Private news media across the world are trying to develop pay models for news, as advertising revenues alone look insufficient to sustain existing forms of professional journalistic news production (Cagé 2016; Herbert and Thurman 2007; Myllylahti 2014; Swatman, Krueger, and van der Beek 2006). Both popular and elite newspapers (like Bild and The New York Times) and online-only news sites (like DeCorrespondent and MediaPart) are experimenting with pay models, including hard or metered paywalls, freemium models, memberships, and micropayments. Some have struggled. (The British tabloid the Sun abolished its paywall in August 2015 less than two years after introducing it.) Others seem to thrive. (The Financial Times has more than three-quarters of a million subscribers, more than at any point in its history.) Yet, with some variation country to country, only a minority of people are paying for online news (Fletcher et al. 2015; Newman, Levy, and Nielsen 2015), prompting analysts to question whether pay models will ever work in a media environment where many have become accustomed to free news (e.g. Pickard and Williams 2014). This, combined with declining print circulations and decreasing advertising revenues, is already posing an existential problem for some private news providers. But as important as the fate of individual organizations may be—not least for the journalists who work for them, and the readers that rely on them—the significance of this development is likely to run deeper because, as Hamilton (2004) has shown, broad changes to the economics of news that result from market forces can directly affect the quality and character of news coverage. Some scholars have responded by examining what news content is typically placed behind a paywall compared to what is still offered for free (e.g. Sjøvaag 2016). However, our understanding of what drives pay behaviour and attitudes among audiences across different markets remains limited. Most previous studies, while valuable, have used surveys with a small number of respondents and do not explore whether findings are consistent across countries (e.g. Chyi 2005, 2012; Goyanes 2014; Kammer et al. 2015).

 

In this study, we use survey data from the 2015 Reuters Institute Digital News Report to analyse factors related to paying for online news and expressing a willingness to pay for it in the future. We conduct the analysis across a strategic sample of six different high-income democracies with different media systems to identify factors that are consistent across different contexts. The six countries are France, Germany, Japan, Spain, the United Kingdom, and the United States.

########

■ **Requests**:
[a] Return the part of the passage on paying for online news starting with "In this study, we" and going on through "the United States.".
[b] For each statement, tell whether it agrees with the passage on paying for online news, answering yes or no and quoting the deciding words: (i) The Sun dropped its paywall in August 2015, less than two years after introducing it. (ii) The study analyzes survey data from eight countries. (iii) The Financial Times has more subscribers than at any earlier point in its history.
[c] Extend the passage on paying for online news with a few sentences that pick up after its final sentence.
The items after this point are separate material, unrelated to the passage on paying for online news.

[Data for locating visible targets]
########

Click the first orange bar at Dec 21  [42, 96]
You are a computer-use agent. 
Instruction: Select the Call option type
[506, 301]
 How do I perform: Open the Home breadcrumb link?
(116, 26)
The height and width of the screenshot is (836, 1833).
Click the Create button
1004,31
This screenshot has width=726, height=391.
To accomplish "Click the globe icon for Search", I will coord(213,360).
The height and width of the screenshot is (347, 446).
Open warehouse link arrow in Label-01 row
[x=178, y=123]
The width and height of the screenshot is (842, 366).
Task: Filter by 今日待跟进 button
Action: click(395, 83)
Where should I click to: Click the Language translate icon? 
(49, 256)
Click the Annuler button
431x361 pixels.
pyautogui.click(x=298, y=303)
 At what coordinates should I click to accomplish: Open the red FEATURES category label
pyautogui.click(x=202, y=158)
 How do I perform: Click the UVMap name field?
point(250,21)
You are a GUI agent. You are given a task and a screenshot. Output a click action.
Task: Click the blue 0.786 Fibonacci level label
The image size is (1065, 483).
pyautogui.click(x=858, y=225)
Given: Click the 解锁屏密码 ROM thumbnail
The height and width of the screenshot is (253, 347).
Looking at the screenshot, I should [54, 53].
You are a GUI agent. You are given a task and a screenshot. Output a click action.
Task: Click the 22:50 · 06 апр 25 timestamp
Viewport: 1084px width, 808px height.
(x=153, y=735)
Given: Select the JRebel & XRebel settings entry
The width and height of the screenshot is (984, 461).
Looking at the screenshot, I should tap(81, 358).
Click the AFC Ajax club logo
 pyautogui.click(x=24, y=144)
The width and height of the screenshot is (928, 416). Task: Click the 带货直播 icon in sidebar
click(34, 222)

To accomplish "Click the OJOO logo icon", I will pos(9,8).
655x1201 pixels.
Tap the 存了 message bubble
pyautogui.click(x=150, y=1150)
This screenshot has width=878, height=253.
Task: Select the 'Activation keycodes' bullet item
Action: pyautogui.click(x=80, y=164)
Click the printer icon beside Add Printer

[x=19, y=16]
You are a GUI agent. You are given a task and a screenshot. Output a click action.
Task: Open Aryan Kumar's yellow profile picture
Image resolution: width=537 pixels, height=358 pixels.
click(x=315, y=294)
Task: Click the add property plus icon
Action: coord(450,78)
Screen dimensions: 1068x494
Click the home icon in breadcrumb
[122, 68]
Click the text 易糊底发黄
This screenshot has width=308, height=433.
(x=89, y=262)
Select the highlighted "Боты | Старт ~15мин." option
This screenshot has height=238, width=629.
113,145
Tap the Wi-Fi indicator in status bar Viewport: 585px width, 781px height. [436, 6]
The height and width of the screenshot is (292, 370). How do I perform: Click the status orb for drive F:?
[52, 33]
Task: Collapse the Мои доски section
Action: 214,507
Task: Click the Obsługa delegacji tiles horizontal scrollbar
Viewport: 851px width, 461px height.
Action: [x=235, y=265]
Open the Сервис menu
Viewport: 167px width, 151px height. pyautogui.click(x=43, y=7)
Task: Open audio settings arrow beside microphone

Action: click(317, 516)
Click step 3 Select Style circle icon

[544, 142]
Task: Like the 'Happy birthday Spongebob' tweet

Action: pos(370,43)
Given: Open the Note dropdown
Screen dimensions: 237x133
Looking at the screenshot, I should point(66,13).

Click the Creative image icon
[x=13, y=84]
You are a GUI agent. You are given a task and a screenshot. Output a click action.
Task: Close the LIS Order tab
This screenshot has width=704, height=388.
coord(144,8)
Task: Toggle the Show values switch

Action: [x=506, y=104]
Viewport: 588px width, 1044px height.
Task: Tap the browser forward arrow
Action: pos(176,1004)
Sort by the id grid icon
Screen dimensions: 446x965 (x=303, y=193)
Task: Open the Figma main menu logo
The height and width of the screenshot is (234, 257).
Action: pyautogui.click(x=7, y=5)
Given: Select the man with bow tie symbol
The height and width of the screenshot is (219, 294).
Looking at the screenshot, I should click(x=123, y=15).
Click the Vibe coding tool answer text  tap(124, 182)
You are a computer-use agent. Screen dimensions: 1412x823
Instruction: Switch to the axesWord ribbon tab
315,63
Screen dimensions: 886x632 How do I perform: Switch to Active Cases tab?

########

■ **The responses**:
[a]
In this study, we use survey data from the 2015 Reuters Institute Digital News Report to analyse factors related to paying for online news and expressing a willingness to pay for it in the future. We conduct the analysis across a strategic sample of six different high-income democracies with different media systems to identify factors that are consistent across different contexts. The six countries are France, Germany, Japan, Spain, the United Kingdom, and the United States.

[b]
(i) Yes: "The British tabloid the Sun abolished its paywall in August 2015 less than two years after introducing it."
(ii) No: "The six countries are France, Germany, Japan, Spain, the United Kingdom, and the United States."
(iii) Yes: "The Financial Times has more than three-quarters of a million subscribers, more than at any point in its history."

[c]
We focus in particular on the possible role of people’s reference price for news (the price people consider reasonable to pay) (Kalyanaram and Winer 1995; Mazumdar, Raj, and Sinha 2005). Many academics and commentators have suggested that one of the central challenges facing pay models for online news is a “culture of free” where people expect to be able to access content as free at the point of consumption (see e.g. Goyanes 2014; Hill and Lashmar 2013). The idea has also been evoked explicitly by news organizations themselves in their coverage of the digital content business (e.g. Greenslade 2010; Haberman 2014). For a newspaper industry historically supported by a combination of sales revenues and advertising revenues, and facing an always-difficult and increasingly challenging digital advertising market, this is clearly a potentially serious obstacle to long-term commercial sustainability (Brock 2013). It is part of the reason commentators like Arianna Huffington (2009) have declared that “the paywall is history”.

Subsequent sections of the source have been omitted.